Group members display their quilts from the past year at each year’s show, with guest judges awarding prizes to the top three creations.

At the 2024 event, judges awarded Best in Show to Kerrie Metcalfe and Best Use of Colour to Christine Walker.

The judges also picked Kerrie Metcalfe as the winner of 2024’s Large Quilt category, while Irene Winter took first prize in the Small Quilt category. There were also Viewer’s Choice Awards and a Small Quilt Challenge, with the theme ‘Bulli’.

Judges awarded the challenge’s top prize to Christine Johnson.

Viewers Choice winners were: Christine Phillips (large quilt), Christine Walker (small) and Bev Burton (challenge).

The quilters are proud to donate thousands of dollars each year to charity.

"The idea I was brought up on is 'if you educate the girl, you educate the family.

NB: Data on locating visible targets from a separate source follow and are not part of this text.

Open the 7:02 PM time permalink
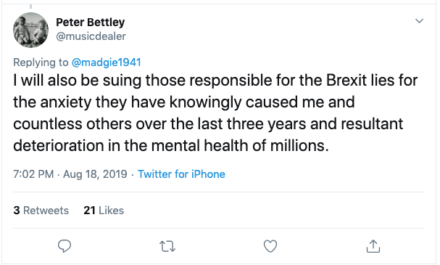Image resolution: width=440 pixels, height=265 pixels. 33,174
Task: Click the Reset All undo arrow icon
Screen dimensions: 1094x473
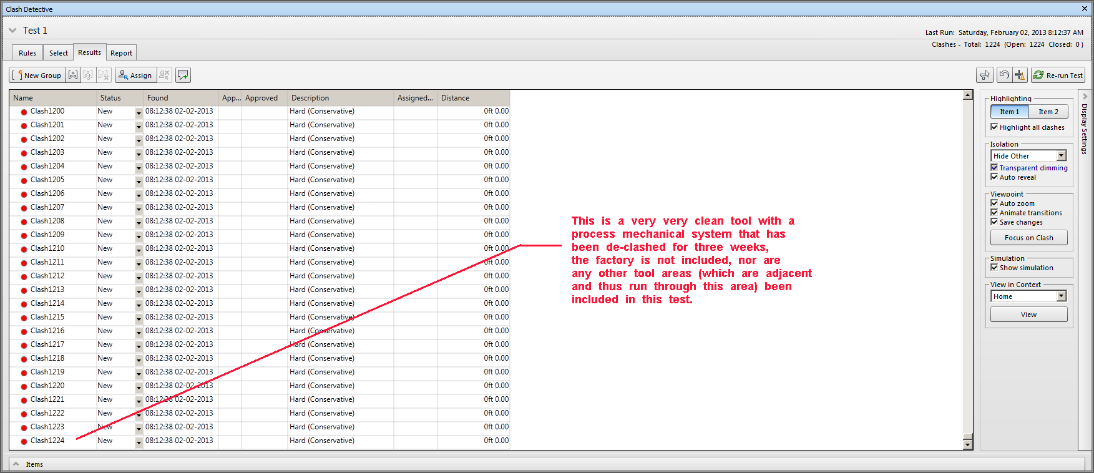Action: pyautogui.click(x=1004, y=75)
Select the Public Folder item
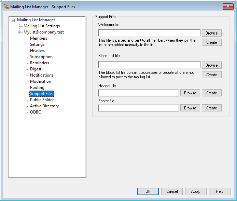 click(42, 100)
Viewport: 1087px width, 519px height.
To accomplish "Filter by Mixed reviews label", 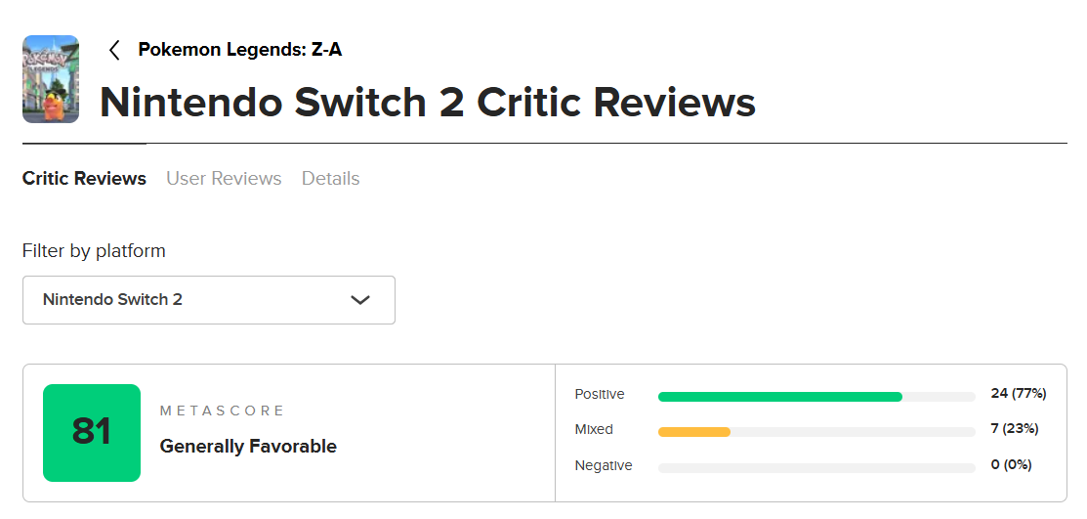I will click(x=594, y=429).
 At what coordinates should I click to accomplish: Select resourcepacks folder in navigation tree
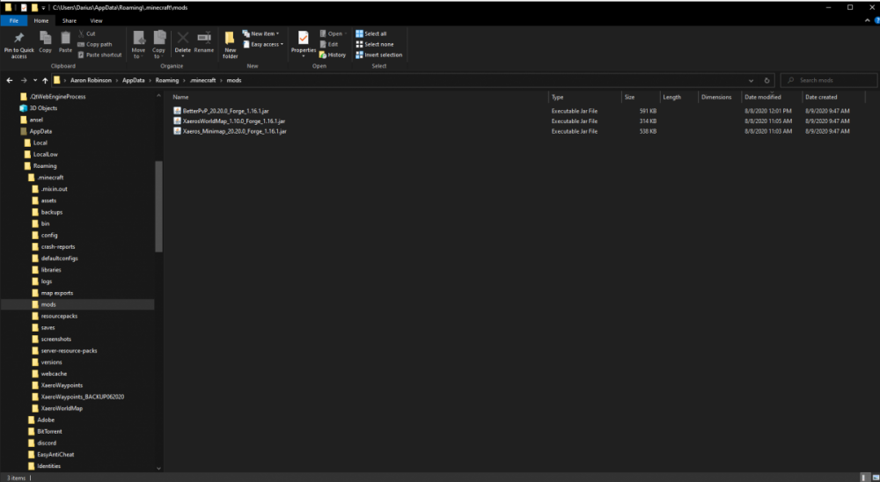(59, 316)
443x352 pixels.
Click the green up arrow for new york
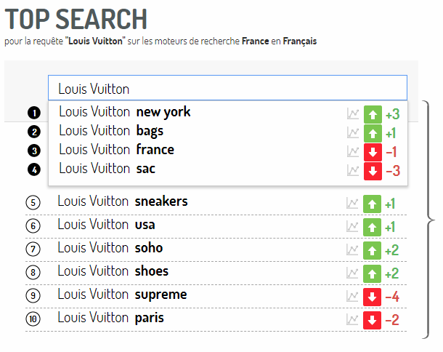(x=373, y=114)
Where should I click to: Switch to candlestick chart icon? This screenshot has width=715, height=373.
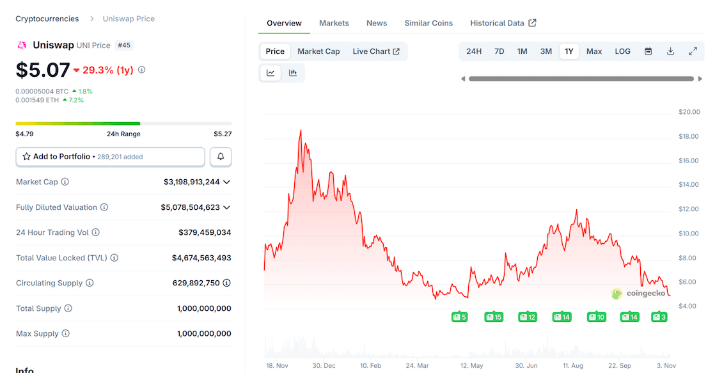point(293,73)
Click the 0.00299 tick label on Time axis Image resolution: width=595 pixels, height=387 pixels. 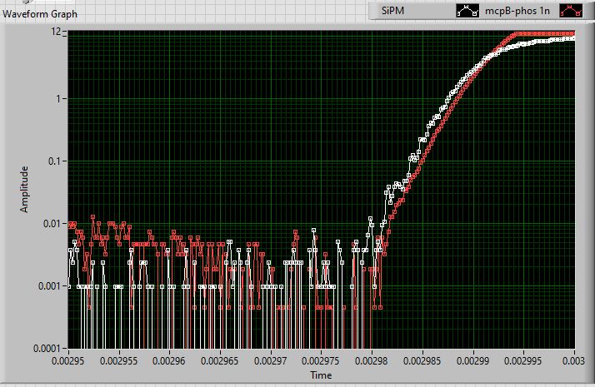pos(473,362)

If you educate the boy, you only educate the man',” Bev says.

“That’s why we donate to charities to support women and children. We don't keep any of our money from the end of one year to the next, except for $200 to kick us off in the new year. The rest of that money will go to charities around our district.”

Bulli Corner Quilters will host a Quilt Sale on May 2, 2025, ahead of Mother’s Day. Next year’s Quilt and Flower Show is set for October 17 and 18, 2025.

"We've got people from all walks of life. Some people are lawyers or some people are doctors and they're all quilters,” Bev says.

"I'd probably be the oldest at 85. I would say the average age of the group is about 50 to 60, because they are the ones who have the time to do it.

"It is becoming a younger person thing. You can do it at any age, as long as you can use the sewing machine – or if you can't use the machine, you do it by hand.

Bulli Corner Quilters meet on the fourth Wednesday of every month from 9am at Bulli's Uniting Church.

"Everyone's welcome and we gravitate to new people, it doesn't matter if you've never sewn a stitch. When we all started we didn't know what we were doing but we soon learned,” Bev says.

“It's very calming. It's very restful and it's very friendly.”